Monday, February 25, 2013

I smell like hickory smoked cow.

I never thought I'd discover a home for myself so early in my life. And quite possibly there is an even more suitable place out there, which I am keeping my mind open to. However, for the time being anyway, Montana has proven itself to be "The Last Best Place". Yes, I am freezing my ass off right now just as I am pretty much all the time. But it is so worth it for the great people, the mountains, my quaint little cottage home in the middle of nowhere, and the general sense of calm I get just from driving around.
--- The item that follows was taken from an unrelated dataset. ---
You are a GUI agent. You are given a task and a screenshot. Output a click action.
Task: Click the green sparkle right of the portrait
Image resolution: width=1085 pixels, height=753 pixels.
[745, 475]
Clay is still miserable. He doesn't seem to be any better off emotionally here than when in Maui. I suppose I thought the move would change everything but he just isn't as enthusiastic as me. I know he is definitely destroyed by the chef position at Jammer's. I wish there was some way I could tell him to appreciate what he has without directly saying, "Appreciate what you have."

He is right, though, GPI isn't being fair in many ways. Many employees move up quickly who don't deserve to and many employees get held back who don't deserve to be. And it seems that if there is at least one person who has authority or works in HR who doesn't like you then you are basically doomed. I think important decisions are made based on hearsay more often than not, which causes situations like Clay's.

It isn't wonderful to be working at a fried chicken and barbeque restaurant. My nickname is Carrot Top and my boss, who has likely eaten deep fried food every day of his life for the last 20 years, told me that I look very unhealthy, probably because I don't eat meat. It is kind of a nightmare.

But, all in all, they are nice people and a job is a job. I have another interview for a drive thru espresso stand today. I've never worked 2 jobs before but if there was ever a time to do so I figure it would be now.

Also, if you're looking for something to read pick up tiny beautiful things or check out Dear Sugar on the Rumpus. net. They are the same thing by Cheryl Strayed. And it changed my life. Which is a totally cliche thing to say but very truly it has made me determine that I want to be a writer.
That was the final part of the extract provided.